What happens in between is practice.

The origin
The PPP model of teaching has always been considered to originate from a
behaviorist approach to language teaching. The audiolingual method, which is
based on Behaviorism, puts much stress on slicing language into smaller bits
and on the importance of practicing these language bits until perfection.

Merits
The PPP paradigm has its proponents in the classroom although it has been
proved to originate from weak learning theory. Teachers still stick to the same
procedure in delivering their lessons. This is mainly due to the following points:

o It is thought to reflect a so-called ‘logical’ or ‘plausible’ procedure of learning.

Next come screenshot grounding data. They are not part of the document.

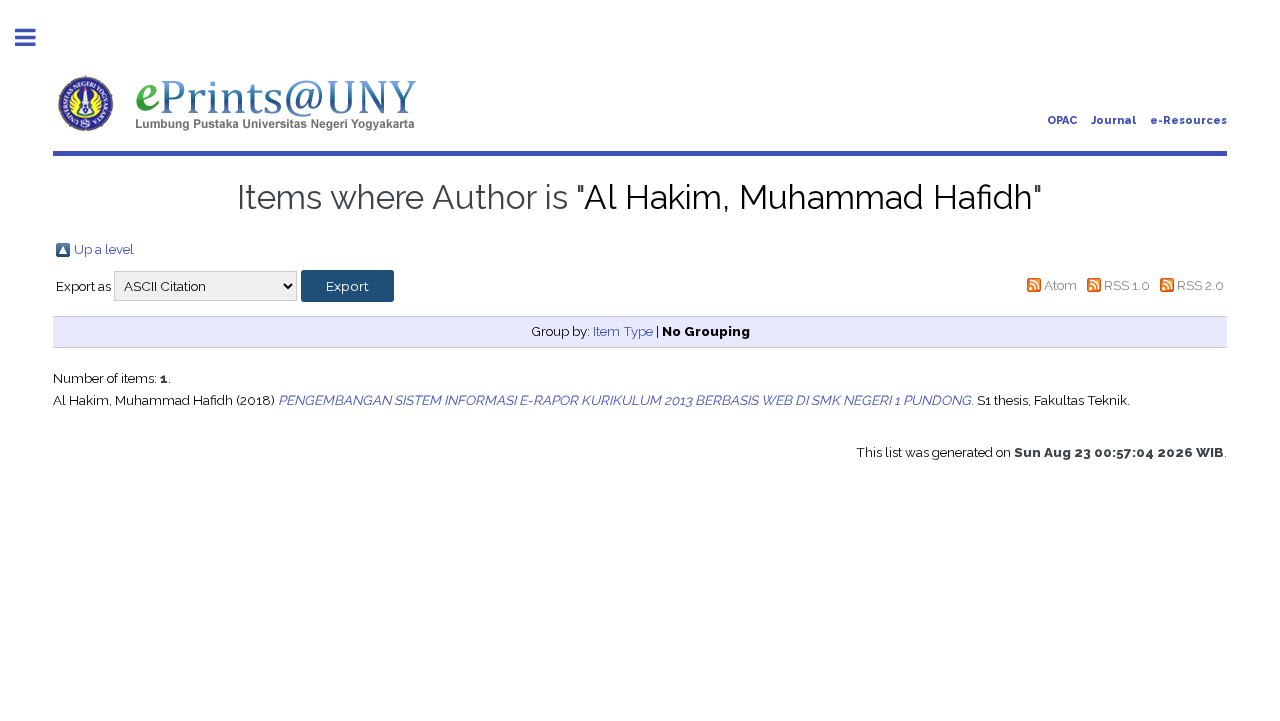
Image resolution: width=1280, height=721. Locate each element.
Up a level (104, 249)
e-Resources (1188, 120)
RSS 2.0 (1200, 285)
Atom (1060, 285)
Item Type (623, 331)
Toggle (36, 37)
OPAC (1062, 120)
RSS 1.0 (1127, 285)
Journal (1113, 120)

Production comes only after presentation and practice.
o It is easy to implement. Teachers who still use this model of teaching start by
slicing bits of language, sequencing them from easy to difficult. Then, they
proceed by presenting, practicing, and asking their students to produce.
o Although Scott Thornbury believes that the PPP model does not reflect how
learning actually takes place, he saw in it the possibility to prime language for
later use.
Criticism

Learning a language is not the sum of smaller bits


The first criticism addressed to the PPP model is that it considers language as a
sum of smaller bits that can be taught separately. Language is holistic and
learning is organic (very much like a seed growing) and recursive. It is not linear.
That is, language can’t be sliced into smaller chunks and taught discretely. We
don’t learn one bit of language and then proceed to the next bit and so on and
so forth. When learning a new language point, one may go back in his/her
learning to previously met language features to check consistency with present
learning situations. What is taught to students is rarely retained in an individual
lesson in spite of seeming to be mastered in the course of that lesson.

Depriving learners of learning opportunities


A second disadvantage of the PPP approach to teaching English is that it limits
learners’ encounter with learning opportunities. In fact, when presenting a bit of
language in isolation, we strip away other important features of language. This
leads to depriving students:

1. from comprehensible input, which might be of use to them


2. and from the opportunity to notice other language items that might be
implicitly ‘acquired’.
Most of the time, learning is incidental. While helping learners to learn, we do
not know for sure what they have actually learned and what is still in the process
of being acquired.

Production
The audio-lingual method, however, doesn’t care much about the last P of the
PPP procedure which is production. After mastering language structures,
students in the audio-lingual method are not given free vent to produce
anything. The aim is only to imitate/repeat, apply/practice, not to produce.

Personalization
The PPP paradigm lacks another (fourth) P: Personalization. We learn the
language to talk about our knowledge, experience, and feelings. The aim is to
be truthful and meaningful. This stage helps learners own, or better appropriate,
the content and relate it to their lives. Students need to connect to the material
taught. Unfortunately, this is missing in the PPP approach to teaching.